Tuttavia, forse stiamo vivendo un’epoca in cui la differenza tra il prigioniero liberato e i prigionieri incatenati si sta assottigliando sempre più. L’ambiguità diventa confusione. Forse non è più il tempo del prigioniero liberato che non viene creduto, ma quello in cui la credulità e l’incredulità si fondono, le cornici si assottigliano fin quasi a scomparire e il senso delle cose si perde. Non riusciamo più a vedere al di fuori della caverna. Non siamo più capaci ormai di guardare l’interno stesso della caverna, con altri occhi. Non è una novità. Già Erasmo da Rotterdam si era accorto di tale pericolo: “vi par che esista qualche differenza, egli scrive, tra quelli che, come si legge in Platone, stanno nella loro caverna e il saggio che ne è uscito?

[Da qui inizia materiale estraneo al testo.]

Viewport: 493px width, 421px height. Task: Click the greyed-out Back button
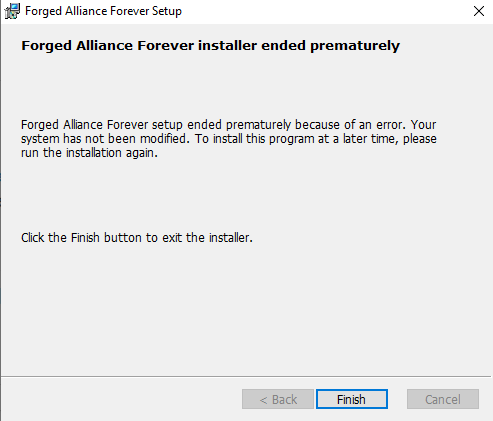click(278, 399)
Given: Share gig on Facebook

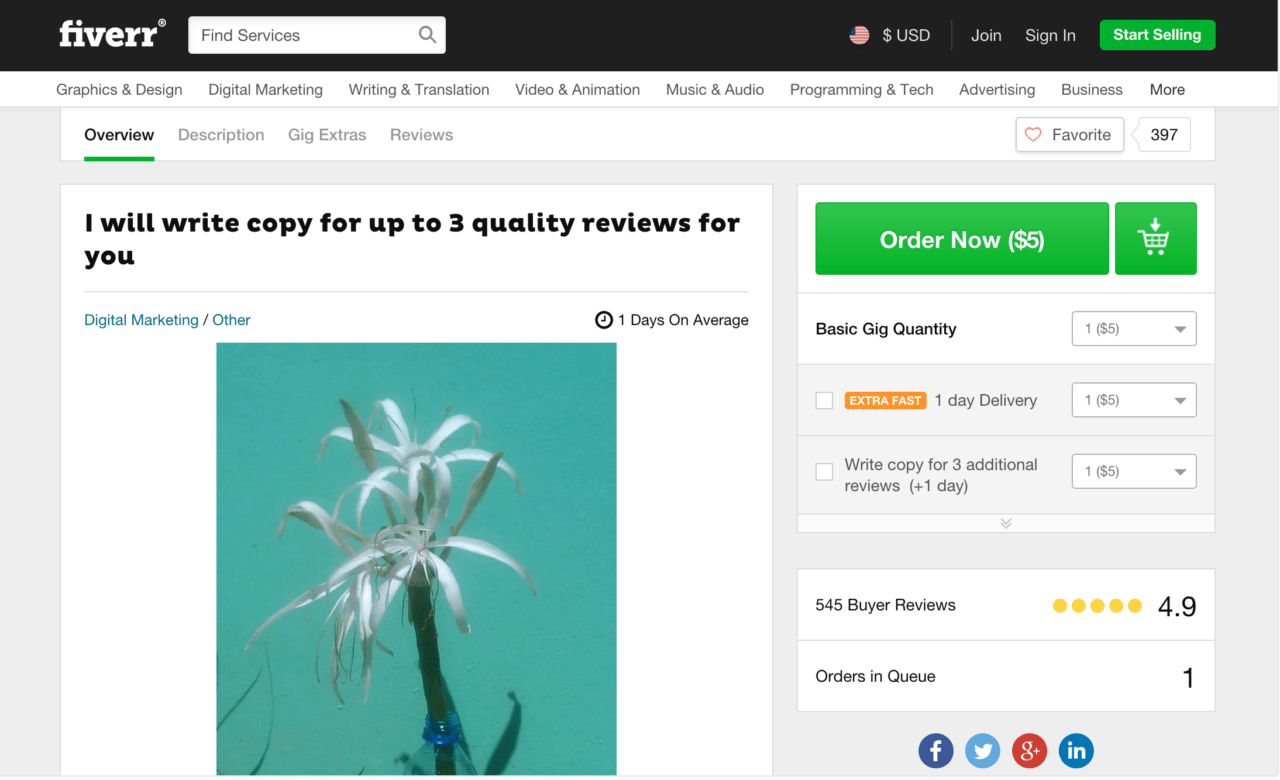Looking at the screenshot, I should (x=936, y=750).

Gli uni guardan con meraviglia le ombre e le immagini dei diversi oggetti, ma senza nutrire alcun desiderio, e son perfettamente soddisfatti; il saggio invece vede le cose come sono, ma non c’è differenza”.

Ma una societa’ democratica, fatta di individui autonomi, non si realizza compiacendo le rassicuranti e conservative certezze del senso comune, bensì quando è in grado di rendere possibile a tutti la facoltà di avvertire i confini, di attraversarli, di guardare con altri occhi ciò che stiamo guardando senza vedere.

Scrive Iris Murdoch: “In quel punto, a causa dei movimenti che gli attori stavano eseguendo, il palcoscenico scricchiolò e il fondale di stoffa ebbe un leggero fremito. Questo rumore mi ricondusse alla realtà”. Ma forse non siamo più in grado di percepire il rumore che proviene da fuori.  Una società democratica dovrebbe tenere in sé questo rumore di realtà che è esattamente quello che tiene lo spettatore contraddittoriamente legato alla scena e l’attore conflittualmente vincolato al personaggio. La grazia che un attore può raggiungere non è data dall’assenza di conflitto con il suo personaggio, ma dal suo essere personaggio rimanendo se stesso, come un doppio il cui sé si accompagna ambiguamente e criticamente all’io senza confondersi con esso.